====== Data to examine

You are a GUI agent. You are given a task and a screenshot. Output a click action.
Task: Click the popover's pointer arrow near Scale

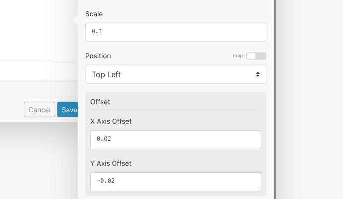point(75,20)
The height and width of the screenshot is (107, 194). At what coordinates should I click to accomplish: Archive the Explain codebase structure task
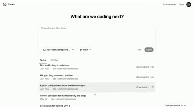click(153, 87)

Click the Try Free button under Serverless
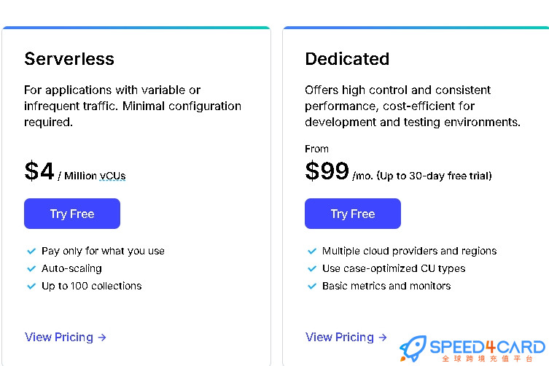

============
====== Data to examine

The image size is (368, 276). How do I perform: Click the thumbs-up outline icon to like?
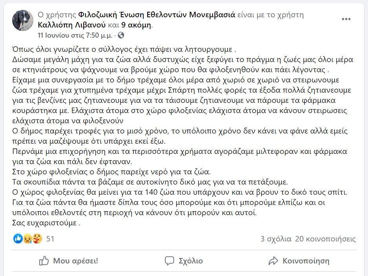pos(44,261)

============
====== Data to examine

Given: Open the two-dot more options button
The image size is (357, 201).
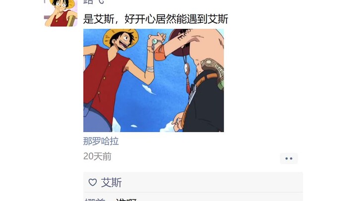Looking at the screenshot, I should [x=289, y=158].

============

• _Work instruction_
Give again the stretch of the entries above that begins at the line with "You are a GUI" and ends at the line with "Click the Try Free button under Serverless", word for word, with no pictures.

• _Output of the task_
You are a GUI agent. You are given a task and a screenshot. Output a click action.
Task: Click the popover's pointer arrow near Scale

point(75,20)
The height and width of the screenshot is (107, 194). At what coordinates should I click to accomplish: Archive the Explain codebase structure task
click(153, 87)

Click the Try Free button under Serverless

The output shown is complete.